● **Passage shown**:
· · · · · · ·
Soleimani was popular among many Iranians, with many viewing him as a "selfless hero fighting Iran's enemies", while others deemed him a "murderer". Soleimani was personally sanctioned by the United Nations and the European Union and was designated as a terrorist by the United States in 2005.

Early life

Soleimani was born on 11 March 1957, in the village of Qanat-e Malek, Kerman Province. After he finished school, he moved to the city of Kerman and worked on a construction site to help repay his father's agricultural debts. In 1975, he began working as a contractor for the Kerman Water Organization. When not at work, he spent his time with weight training in local gyms, or attending the sermons of Hojjat Kamyab, a preacher and a protégé of Ali Khamenei, who according to Soleimani incited him to "revolutionary activities".
· · · · · · ·
● **Extracted data**:
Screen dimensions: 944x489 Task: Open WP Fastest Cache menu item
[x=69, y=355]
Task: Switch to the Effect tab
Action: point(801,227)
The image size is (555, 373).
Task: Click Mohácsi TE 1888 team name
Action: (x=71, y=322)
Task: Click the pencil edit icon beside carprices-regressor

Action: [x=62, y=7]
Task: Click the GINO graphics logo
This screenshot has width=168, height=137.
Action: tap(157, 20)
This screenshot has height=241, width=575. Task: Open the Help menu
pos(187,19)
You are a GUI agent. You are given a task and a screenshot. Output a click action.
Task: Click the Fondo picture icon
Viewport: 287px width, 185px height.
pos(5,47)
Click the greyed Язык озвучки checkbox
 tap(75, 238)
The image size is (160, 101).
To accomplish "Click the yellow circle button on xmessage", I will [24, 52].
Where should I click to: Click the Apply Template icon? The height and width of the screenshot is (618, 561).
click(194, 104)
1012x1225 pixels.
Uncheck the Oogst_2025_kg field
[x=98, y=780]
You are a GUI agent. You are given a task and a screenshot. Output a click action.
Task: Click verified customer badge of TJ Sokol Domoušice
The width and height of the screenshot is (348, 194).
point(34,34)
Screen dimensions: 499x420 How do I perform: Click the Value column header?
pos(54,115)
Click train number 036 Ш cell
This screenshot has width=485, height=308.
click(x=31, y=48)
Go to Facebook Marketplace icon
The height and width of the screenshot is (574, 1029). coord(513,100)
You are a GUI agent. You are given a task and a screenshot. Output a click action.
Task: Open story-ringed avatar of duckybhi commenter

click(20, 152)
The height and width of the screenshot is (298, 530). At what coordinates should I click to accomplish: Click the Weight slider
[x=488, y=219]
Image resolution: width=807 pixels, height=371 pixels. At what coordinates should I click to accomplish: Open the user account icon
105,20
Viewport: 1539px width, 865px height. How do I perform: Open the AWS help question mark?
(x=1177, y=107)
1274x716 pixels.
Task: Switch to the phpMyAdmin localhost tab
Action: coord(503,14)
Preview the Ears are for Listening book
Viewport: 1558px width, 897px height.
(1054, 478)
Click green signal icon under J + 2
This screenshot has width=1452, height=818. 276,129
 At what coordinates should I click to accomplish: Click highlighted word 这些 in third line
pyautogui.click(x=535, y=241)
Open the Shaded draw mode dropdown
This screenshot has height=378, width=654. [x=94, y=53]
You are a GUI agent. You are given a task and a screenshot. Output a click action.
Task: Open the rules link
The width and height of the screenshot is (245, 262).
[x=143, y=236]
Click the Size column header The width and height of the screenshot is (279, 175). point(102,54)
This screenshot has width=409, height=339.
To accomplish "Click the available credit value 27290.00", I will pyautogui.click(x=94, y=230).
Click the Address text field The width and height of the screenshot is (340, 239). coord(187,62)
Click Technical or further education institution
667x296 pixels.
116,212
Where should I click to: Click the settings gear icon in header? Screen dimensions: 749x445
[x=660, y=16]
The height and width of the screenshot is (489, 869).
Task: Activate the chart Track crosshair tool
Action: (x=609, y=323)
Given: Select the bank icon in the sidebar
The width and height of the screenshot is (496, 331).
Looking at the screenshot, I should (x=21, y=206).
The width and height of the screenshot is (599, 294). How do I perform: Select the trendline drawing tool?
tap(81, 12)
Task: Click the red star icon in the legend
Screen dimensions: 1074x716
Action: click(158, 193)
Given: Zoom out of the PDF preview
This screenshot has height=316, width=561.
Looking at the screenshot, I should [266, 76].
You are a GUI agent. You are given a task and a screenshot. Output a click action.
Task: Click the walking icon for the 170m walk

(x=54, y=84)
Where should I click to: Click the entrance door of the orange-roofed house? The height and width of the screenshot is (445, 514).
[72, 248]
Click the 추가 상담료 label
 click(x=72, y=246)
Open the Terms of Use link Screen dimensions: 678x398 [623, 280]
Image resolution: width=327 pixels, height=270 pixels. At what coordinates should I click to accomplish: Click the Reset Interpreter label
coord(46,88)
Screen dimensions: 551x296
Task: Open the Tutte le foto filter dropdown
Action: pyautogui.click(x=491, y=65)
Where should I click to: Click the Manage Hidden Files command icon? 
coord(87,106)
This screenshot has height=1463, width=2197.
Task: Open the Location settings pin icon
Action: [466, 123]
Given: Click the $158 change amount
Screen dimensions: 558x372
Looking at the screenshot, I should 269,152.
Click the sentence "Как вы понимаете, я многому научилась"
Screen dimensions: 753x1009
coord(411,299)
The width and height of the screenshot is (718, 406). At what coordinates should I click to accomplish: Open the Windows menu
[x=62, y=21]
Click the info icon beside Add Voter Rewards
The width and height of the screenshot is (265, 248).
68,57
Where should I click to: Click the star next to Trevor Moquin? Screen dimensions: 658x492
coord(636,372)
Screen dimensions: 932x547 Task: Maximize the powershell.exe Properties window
· · · · · · ·
● **Written exercise**:
Using the Soleimani passage, answer each question:
(a) In what year did the United States designate Soleimani a terrorist?
(b) In which village was he born?
(c) In what year did he start working as a contractor for the Kerman Water Organization?
The listing isn't needed here.

● **Task answer**:
(a) 2005
(b) Qanat-e Malek, Kerman Province
(c) 1975